L’uomo e la donna sono due realtà complementari imprescindibili l’una dall’altra. Se così non fosse, Allah (gloria a Lui l’Altissimo) non avrebbe formato Eva dalla costola di Adamo, avrebbe fornito entrambi i generi di apparati riproduttivi completi ecc. ecc.
La struttura fisica dell’uomo è capace di grandi sforzi e di exploit significativi, quella della donna, di fatica mediamente ripartita e grande sopportazione del dolore.
La sensibilità maschile è tutta esteriore, proiettata in un ambito extrafamigliare che tende a diventare pubblico e politico. Quella femminile è interiore, attenta a se stessa, tesa alla protezione di quanto acquisito o all’acquisizione di semplici mezzi di sostentamento e di sicurezza.
La psicologia maschile è immaginifica, creativa, sperimentale, amante del rischio, desiderosa di novità, di affermazione dell’io, il più delle volte ampia e superficiale. Quella femminile è concreta, tradizionale, nemica dell’azzardo, desiderosa di certezze, di conservazione del “mio”, il più delle volte profonda e limitata.
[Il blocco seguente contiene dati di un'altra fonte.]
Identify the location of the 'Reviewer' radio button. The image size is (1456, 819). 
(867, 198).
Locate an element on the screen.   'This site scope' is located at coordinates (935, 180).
Nell’ambito famigliare il rispetto della Legge di Allah e della Sunna dell’Inviato fa sì che non si creino situazioni tali da esigere un’affermazione di potere che mortifichi la complementarità dei coniugi. Ma oltre alla complementarità c’è un problema di leadership, nella famiglia e nella società, che non significa predominio, oppressione o disconoscimento della prevalenza femminile in una quantità di settori e circostanze. Allah (gloria a Lui l’Altissimo) affida questo ruolo dirigente al maschio. È un compito gravoso e difficile, di cui l’uomo farebbe spesso volentieri a meno, e di cui è tenuto a rispondere davanti ad Allah.»